Start of GIVEN DATA
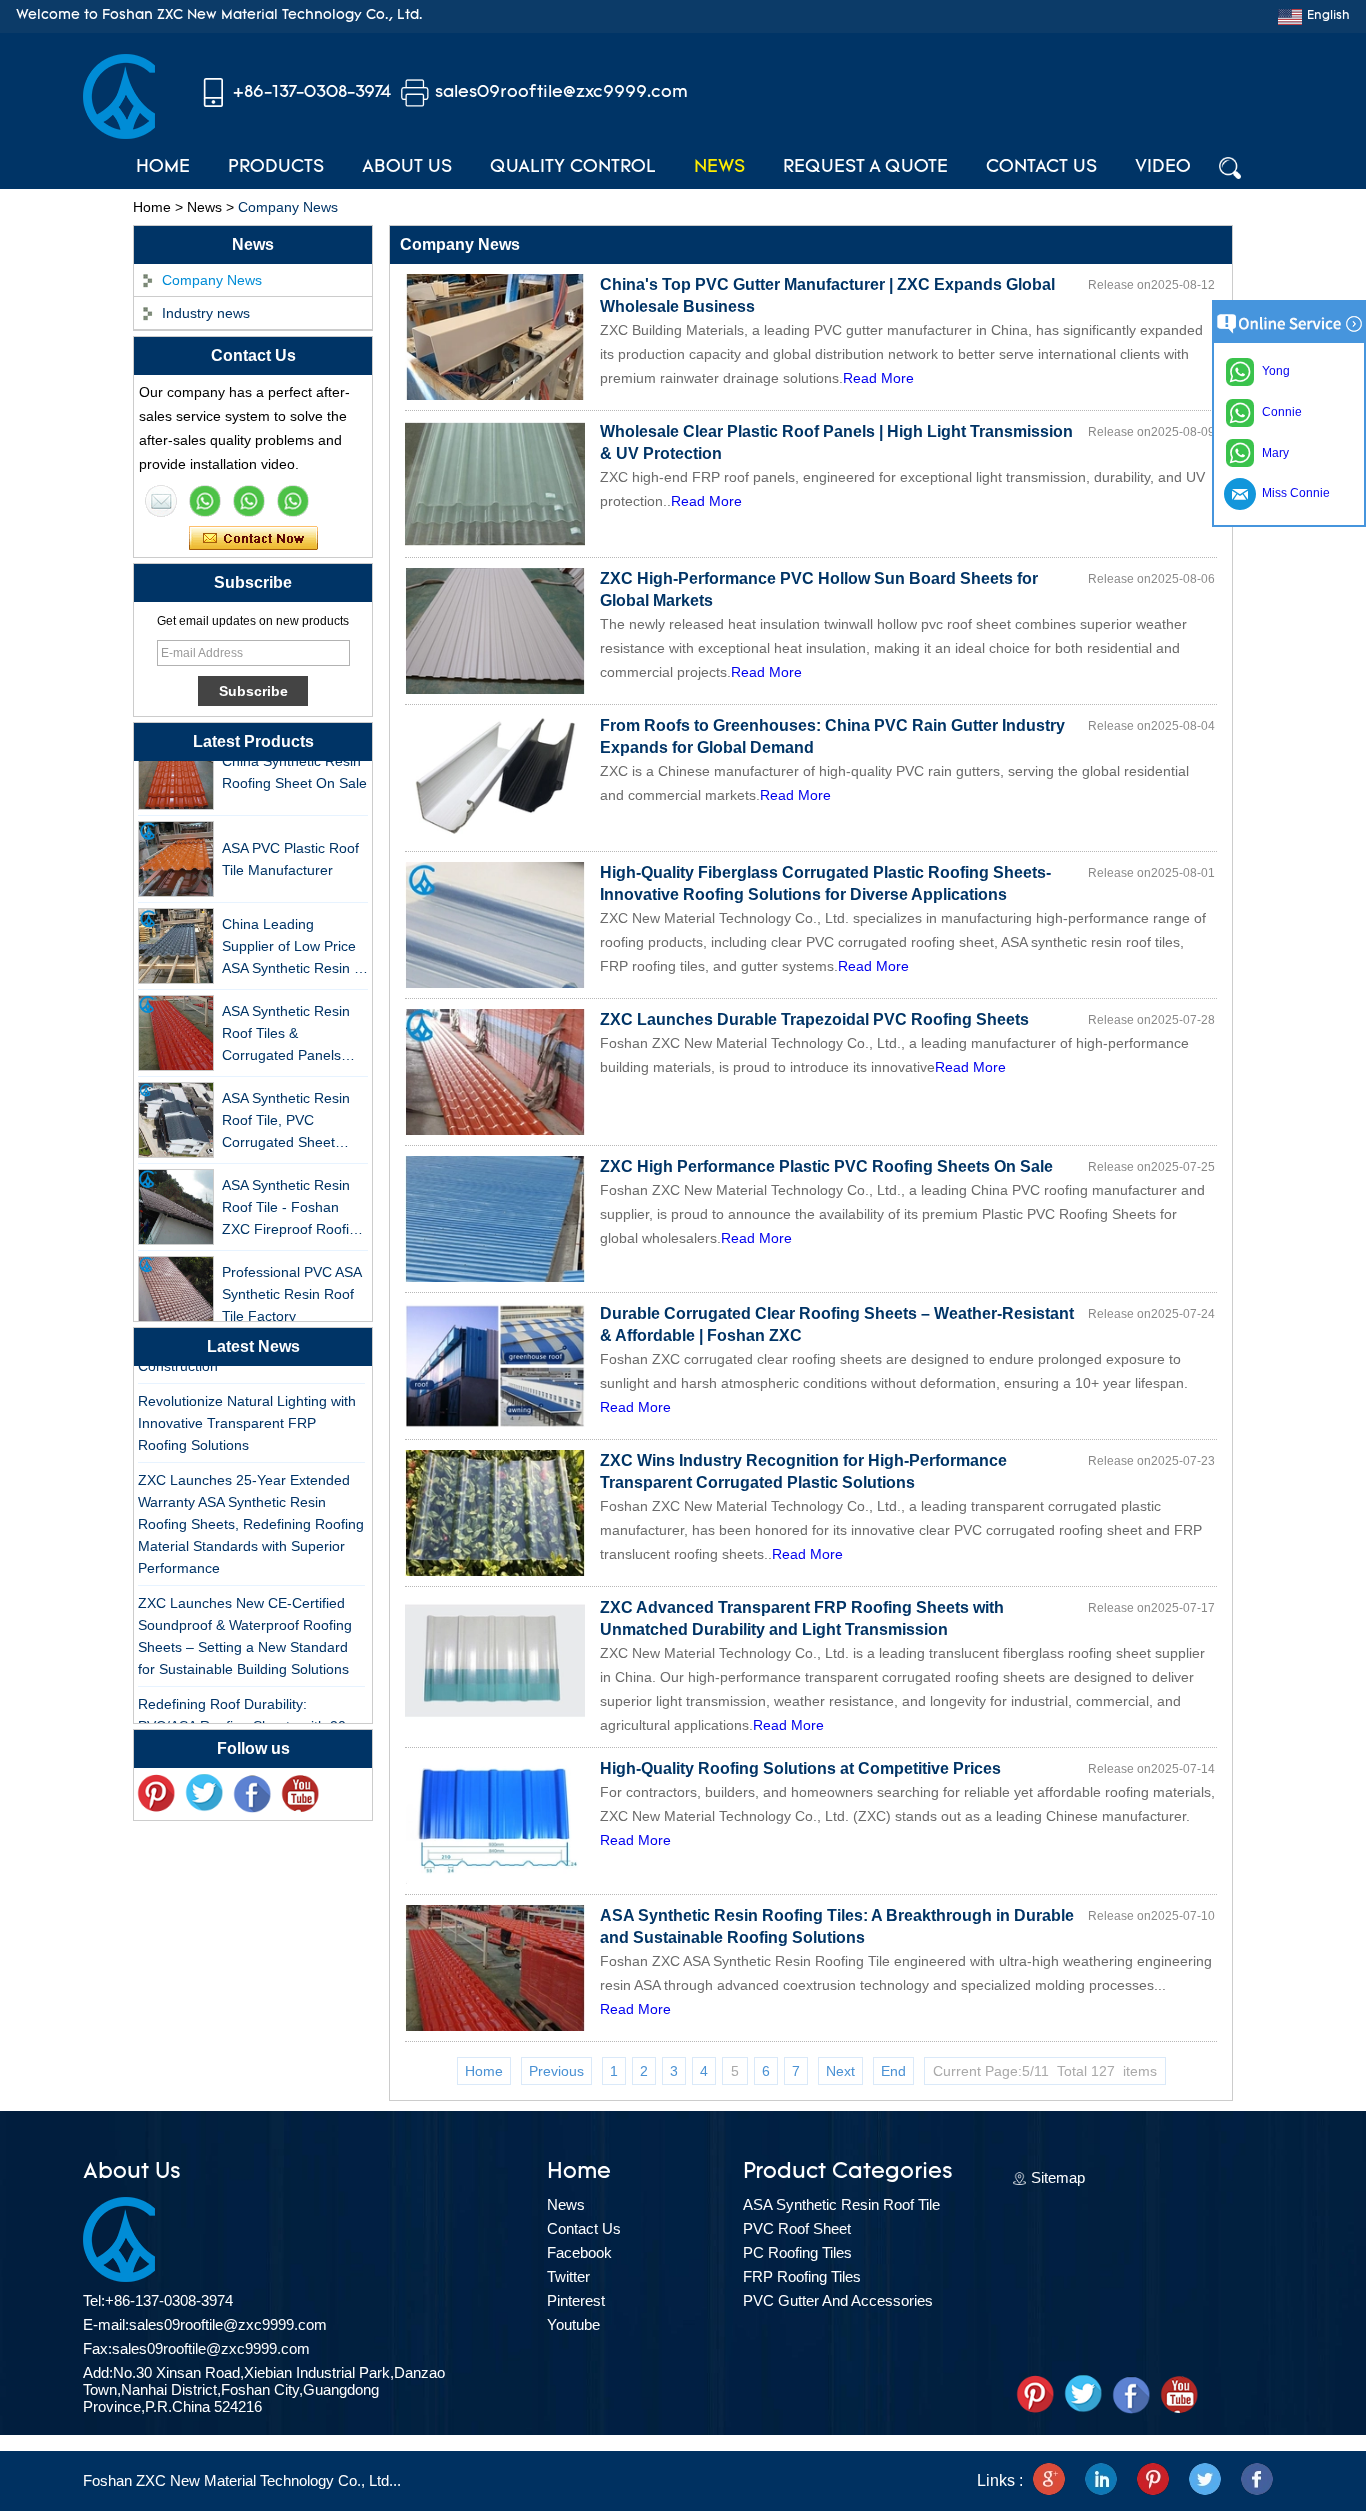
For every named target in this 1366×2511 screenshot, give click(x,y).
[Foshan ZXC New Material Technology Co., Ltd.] (119, 134)
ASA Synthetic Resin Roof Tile (841, 2204)
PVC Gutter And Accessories (838, 2300)
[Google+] (1049, 2481)
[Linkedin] (1101, 2481)
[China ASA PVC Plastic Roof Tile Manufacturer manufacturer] (176, 840)
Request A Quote (865, 168)
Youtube (573, 2324)
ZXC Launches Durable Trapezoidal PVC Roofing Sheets (814, 1019)
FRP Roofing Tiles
End of GIVEN DATA
Work out how many lines in the entries contain the string "Roofing", then reply with that number and nothing more.

RESULT OF THIS TASK
2